**Ejercicio propuesto:**
Copia sin cambiar nada el pasaje del fragmento sobre la Güera Rodríguez que va de “Debía responder a” a “de los acusados.”.

**Fragmento original:**
○ ○ ○ ○ ○
María Ignacia y sus apasionados amoríos no pasarían a la
historia, sino como un anecdotario comparativo de la molicie, blandura e
inmunidad en el relajamiento de costumbres cortesanas imperantes en las cortes
europeas, de no ser por la influencia que ejerció en asuntos de Estado. El cura
Hidalgo le agradeció su participación hidalga -en el más amplio sentido de la palabra-
en la Conspiración y su apoyo económico a la Causa. Una vez dado el “grito” de
Dolores, María Ignacia fue denunciada por el espía Juan Garrido. “El Tribunal
de la Fé” identificado con la voluntad del rey la citó a una comparecencia.
Debía responder a los cargos por los que la acusaba la temida Santa
Inquisición: simpatizar abiertamente con la Causa, favorecerla en lo privado y
ayudarla con grandes sumas de dinero.
La Güera Rodríguez acudió puntualmente a la cita. Altiva
cruzó con garbo por las apenumbradas estancias llenas de grave silencio en el
ambiente sombrío con muebles espectrales. Fresca como una lechuga, la
exquisitamente perfumada acusada se sentó en el banquillo de los acusados.
Frente a ella estaban sentados sus tres inquisidores solemnes de negras
vestiduras y bonetes de pico, cada cual apoltronado en su sillón respectivo de
madera repujada con altísimo respaldo detrás de un bufete de gran largor y poca
anchura encubierto de terciopelo rojo damasco, al centro los tres inquisidores,
en ambos extremos sendos cirios pascuales iluminaban la fría cámara en la
penumbra, un solitario gran Cristo producía sombras en movimiento acompasado
con el parpadear de las luces mortecinas. La peripuesta con especial esmero
para la ocasión con un pronunciado escote, imponía una aguda nota discordante
en la atmósfera que caía a plomo en el pesado silencio de la temible “Casa Chata”.
○ ○ ○ ○ ○
**Extracto de datos:**

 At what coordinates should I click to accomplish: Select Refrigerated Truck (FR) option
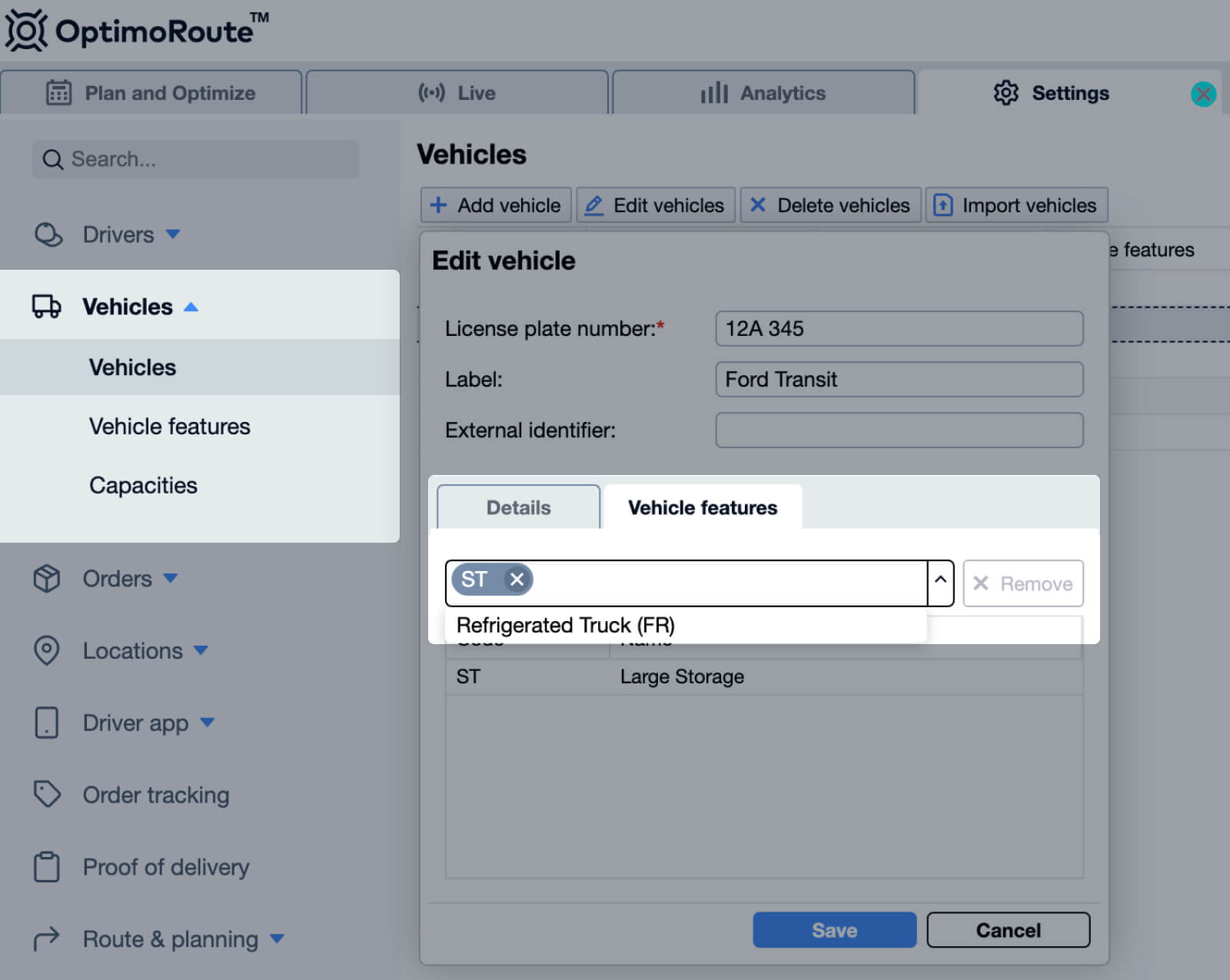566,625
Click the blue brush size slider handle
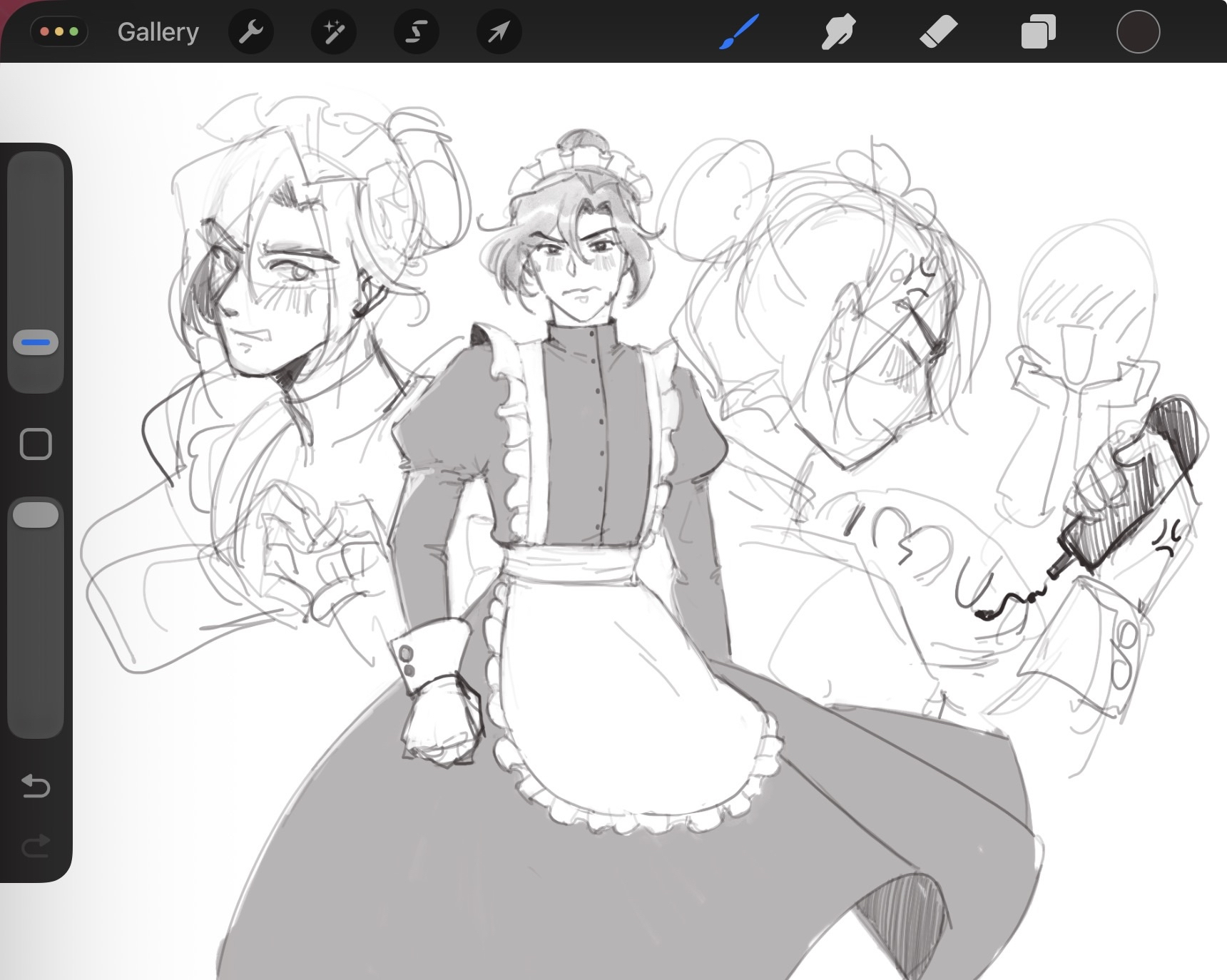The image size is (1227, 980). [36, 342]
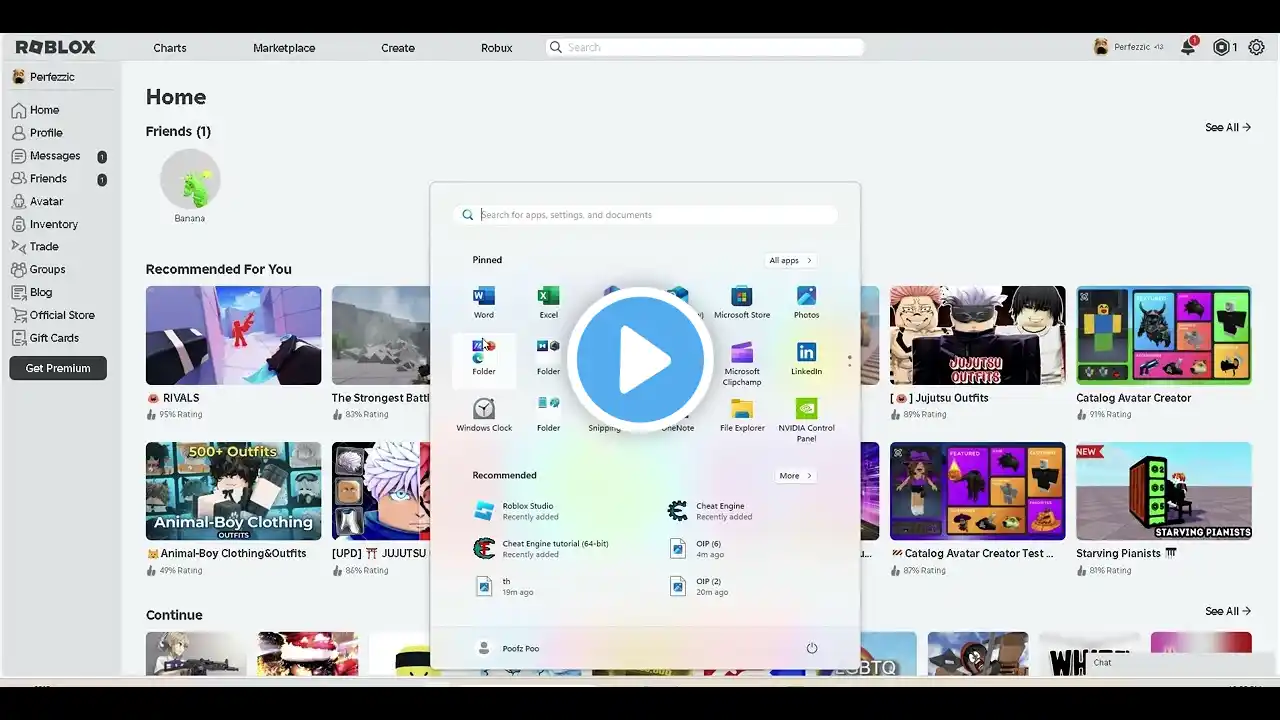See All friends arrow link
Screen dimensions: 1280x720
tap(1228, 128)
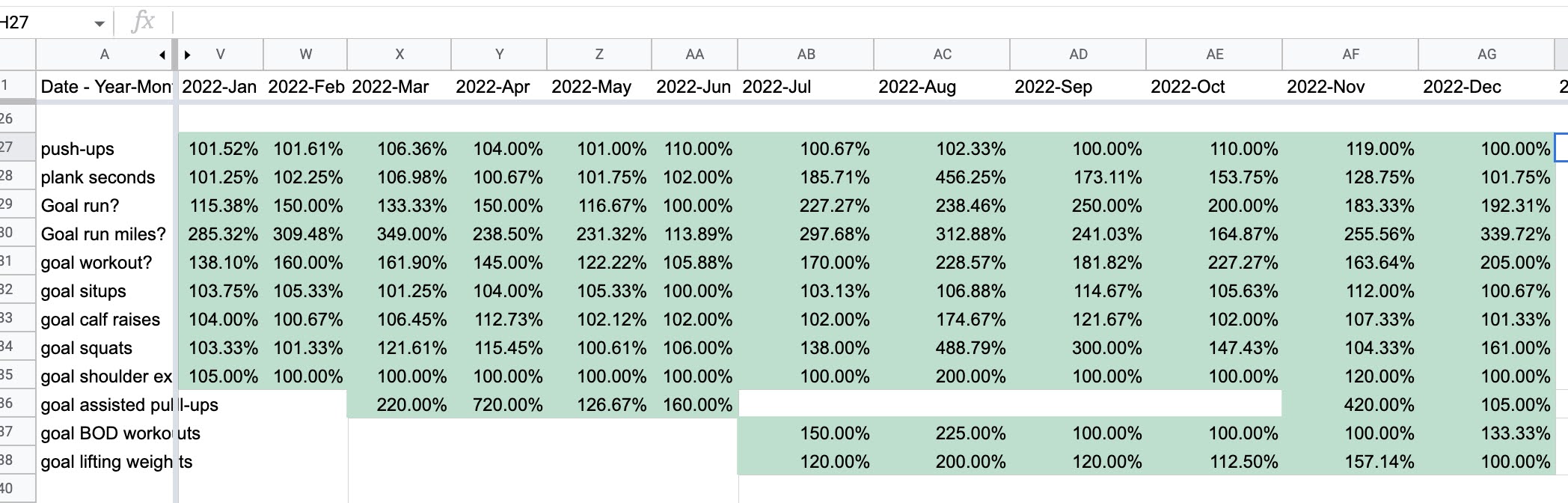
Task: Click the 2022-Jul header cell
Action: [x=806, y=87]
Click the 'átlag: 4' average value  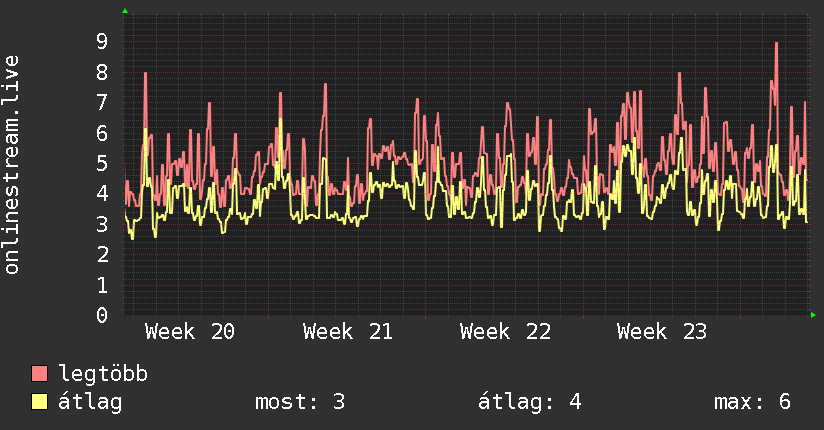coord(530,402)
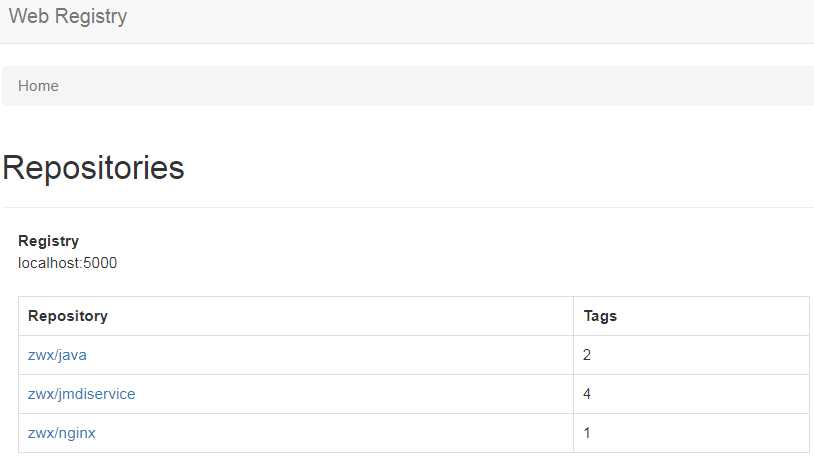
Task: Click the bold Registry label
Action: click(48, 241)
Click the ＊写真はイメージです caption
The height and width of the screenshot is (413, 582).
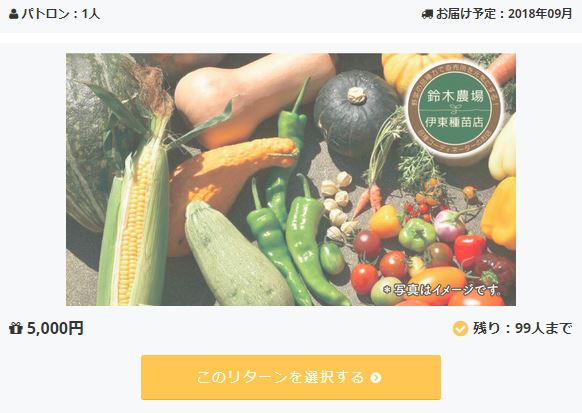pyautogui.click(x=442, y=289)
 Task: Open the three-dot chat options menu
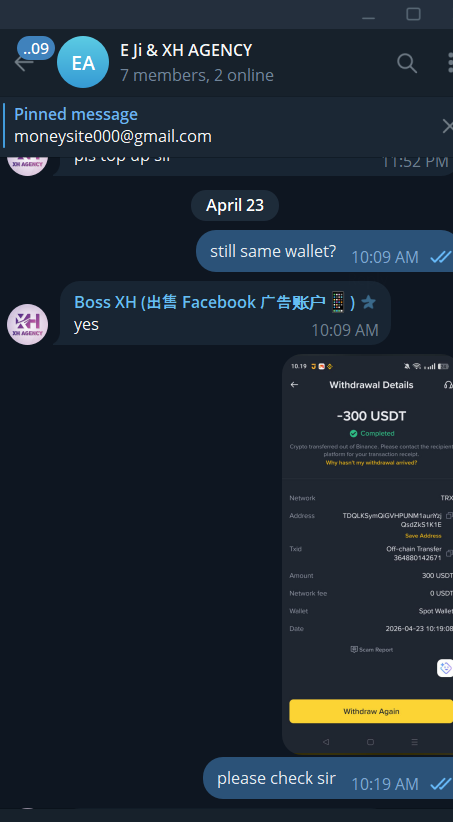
○ ○ ○ ○ ○
**Respuesta desarrollada:**
Debía responder a los cargos por los que la acusaba la temida Santa
Inquisición: simpatizar abiertamente con la Causa, favorecerla en lo privado y
ayudarla con grandes sumas de dinero.
La Güera Rodríguez acudió puntualmente a la cita. Altiva
cruzó con garbo por las apenumbradas estancias llenas de grave silencio en el
ambiente sombrío con muebles espectrales. Fresca como una lechuga, la
exquisitamente perfumada acusada se sentó en el banquillo de los acusados.